Is DragonWave Ripe for Takeover?
While the Canadian company noted in a statement issued Thursday that it's "not currently aware of any pending or threatened take-over bid for the Company," it also stated that the rights plan move "is intended to provide the Company's board with adequate time to assess a take-over bid, to consider alternatives to a take-over bid as a means of maximizing shareholder value, to allow competing bids to emerge, and to provide the Company's shareholders with adequate time to properly assess a take-over bid without undue pressure."
It added: "The Rights Plan is not intended to prevent take-over bids that treat shareholders fairly and offer fair value, and permits bids that meet certain requirements intended to protect the interests of all shareholders."
DragonWave, which recently reported a third-quarter operating loss of C$2.8 million from revenues of C$10.7 million, has been listed on the Toronto Stock Exchange since September 2007, but has only just adopted the rights plan. (See Dragonwave Reports Q3.)
It could be a precautionary move as the company's stock has, like many in the telecom infrastructure space, taken a battering in the past year: It closed Thursday at C$1.27, down 75 percent from C$5.03 a year ago, and its price is unchanged Friday. The company, which initiated a restructuring process at the beginning of December last year, has a market value of C$36.3 million. (See DragonWave Cuts Staff.)
CFO Russell Frederick tells Light Reading the move is a reaction to the current "depressed" state of the market, and reiterated that the move is to ensure that all shareholders are treated fairly.
So does the DragonWave board believe the company is more susceptible to a takeover approach just now?
"Those sort of questions do go through your mind, obviously... If it happens we want to have the right amount of time" to deal with any approach, adds the CFO.
While the financial markets may be in the doldrums, DragonWave continues to grow its customer base. The company reported that it shipped gear to 14 new customers, 12 of which were outside North America, during its third quarter (which ended November 30), and it has just announced a new deal in Nigeria. (See DragonWave Wins in Nigeria.)
Its headline customer is WiMax operator Clearwire LLC (Nasdaq: CLWR), thanks to a deal struck with Sprint Corp. (NYSE: S). Clearwire believes that deploying microwave backhaul technology can help it save a significant chunk of its network construction costs. (See Sprint Rides DragonWave for Backhaul and Clearwire's Backhaul Bet.)
And if market projections are correct, DragonWave's core market, Ethernet-based microwave backhaul, is still only in its early stages, and is set to grow significantly in the coming years as wireless service providers build out networks designed to handle increasing volumes of data traffic.
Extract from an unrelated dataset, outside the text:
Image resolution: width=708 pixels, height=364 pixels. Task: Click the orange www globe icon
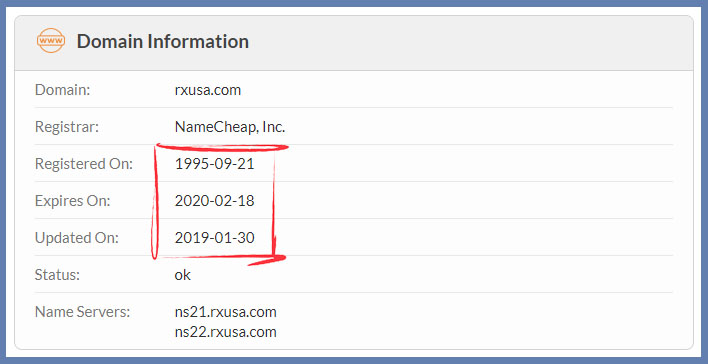(51, 41)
There's no shortage of competition, though: A recent Unstrung Insider report identified 14 vendors in direct competition with DragonWave, including Ceragon Networks Ltd. (Nasdaq: CRNT) and Harris Stratex Networks Inc. (Nasdaq: HSTX). (See Ethernet Microwave Starts to Sizzle.)
So could there be any potential M&A action in the air?
One financial analyst suggests to Light Reading that DragonWave likely thinks it is "ripe for takeover," and is doing what it needs to protect itself.
If the company is "ripe" for a bid, who might be interested?
One industry source from the wireline Ethernet technology community suggests that Ciena Corp. (NYSE: CIEN) could be a potential suitor, and notes that the two companies are already deployed together in the Clearwire network, and are believed to be collaborating on other opportunities.
But does the suggestion that Ciena might be a potential suitor make any sense?
Strategically it does, according to Heavy Reading senior analyst Patrick Donegan.
“If Ciena wants to take a sizeable share of the mobile backhaul market, then it will need to look beyond WiMax to the cellular market where there is a mountain to climb dislodging players like Tellabs Inc. (Nasdaq: TLAB; Frankfurt: BTLA) that are deeply embedded in cellular accounts worldwide," says Donegan.
"Adding Ethernet microwave to its portfolio would certainly be a departure for Ciena, but it would give the company an integrated value add proposition in the transition to 3G and 4G backhaul that could provide sharper differentiation in this space,” adds the Heavy Reading analyst.
In response to questions from Light Reading, Ciena noted that it doesn't comment on M&A speculation.
When asked if it is collaborating closely with DragonWave on multiple business opportunities, Ciena noted that "Ethernet-based microwave systems are complimentary" to its Ethernet backhaul solution.
"In most cases, operators are building hybrid microwave and fiber Ethernet networks and look to have a single switch vendor in both portions of the network. As a result, we've been asked to work with a number of different microwave vendors, including DragonWave. However, those relationships are typically dictated by the customer," a Ciena spokeswoman added in an email.